**Brief:**
Return the records below in full. Keep every word exact and skip the images.
:: Source records
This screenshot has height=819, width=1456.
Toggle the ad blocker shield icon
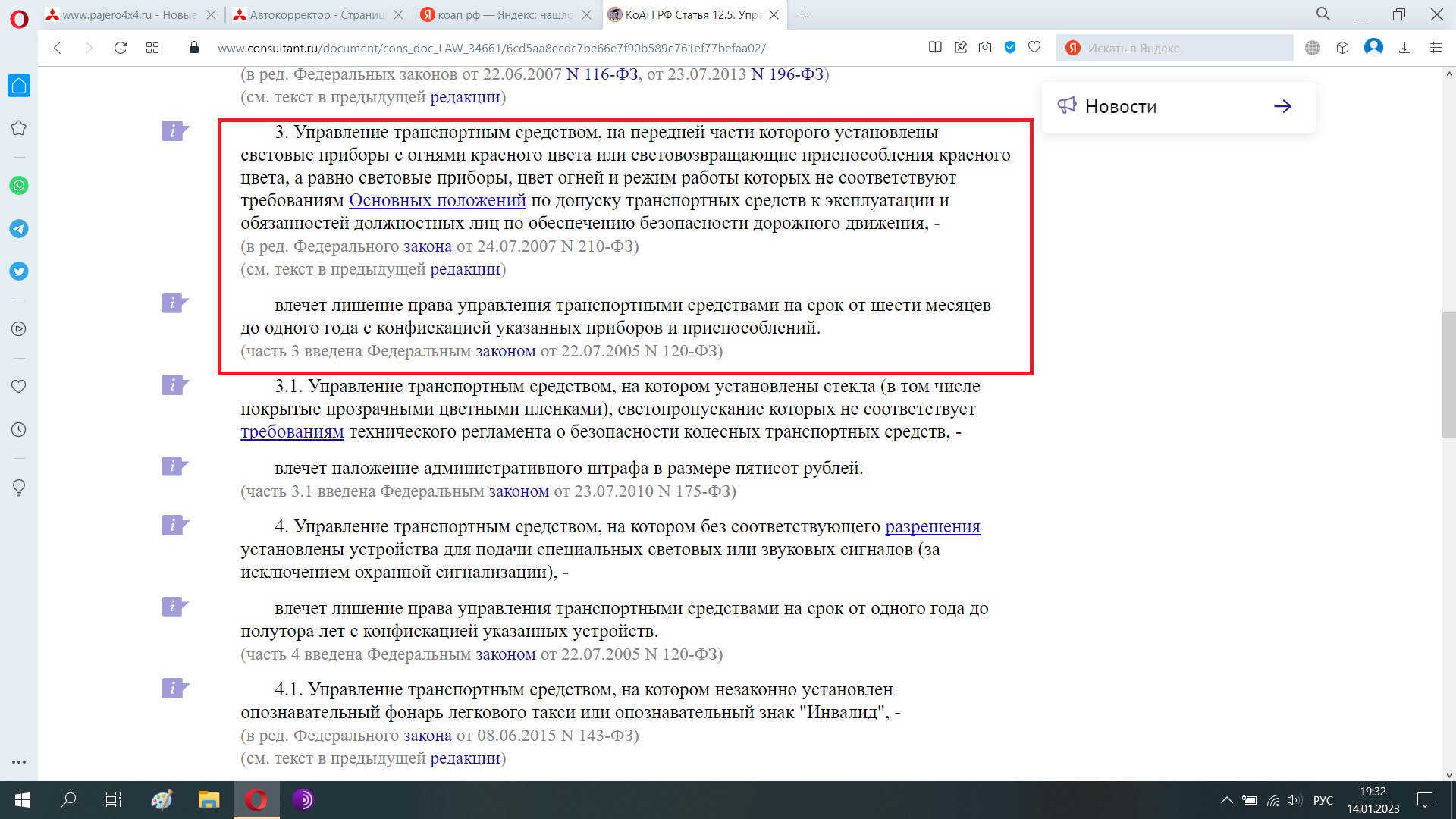coord(1010,48)
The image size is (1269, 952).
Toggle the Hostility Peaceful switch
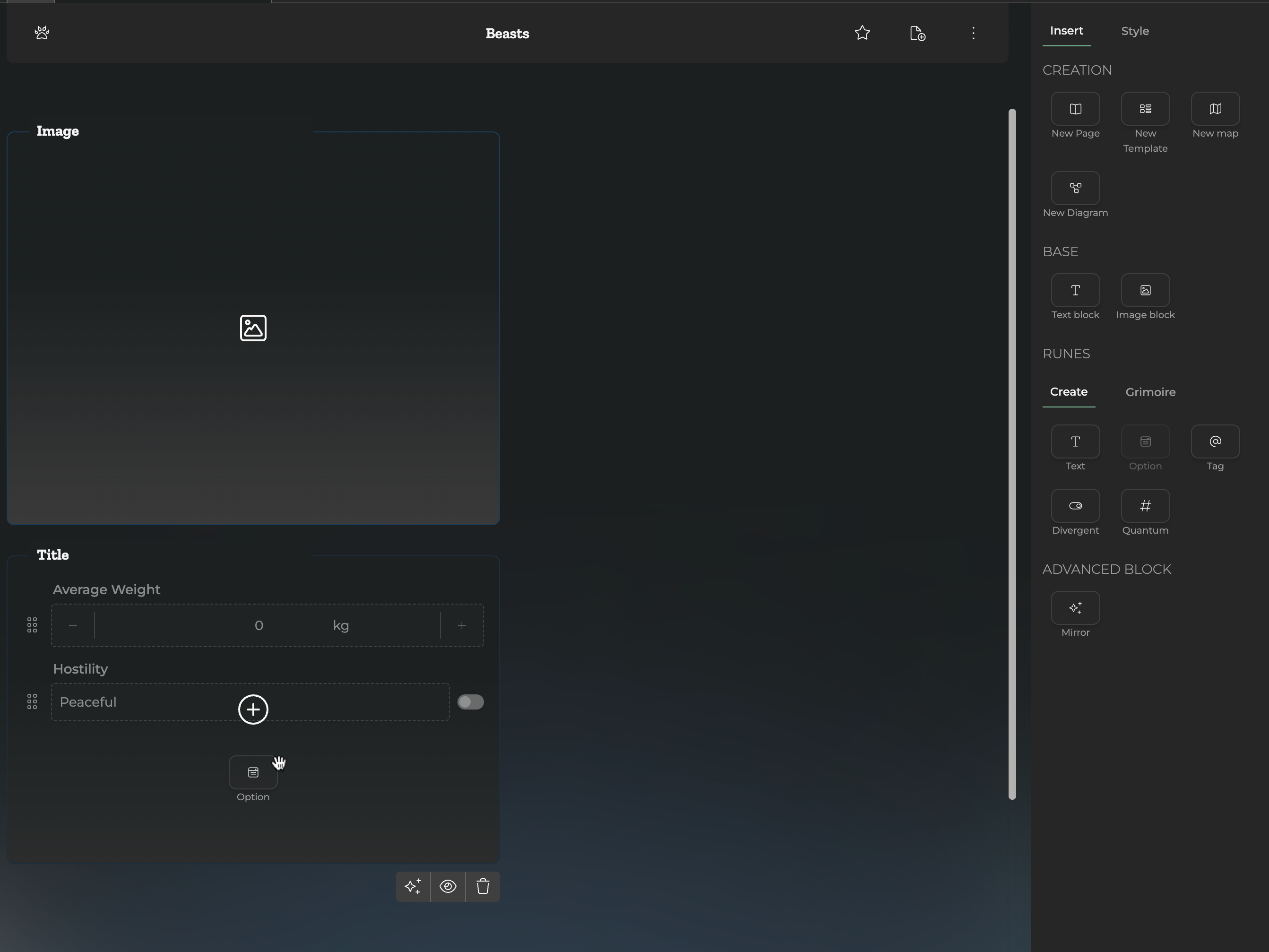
::::
**The completed task:**
This screenshot has height=819, width=1456.
Toggle the ad blocker shield icon
coord(1010,48)
The image size is (1269, 952).
Toggle the Hostility Peaceful switch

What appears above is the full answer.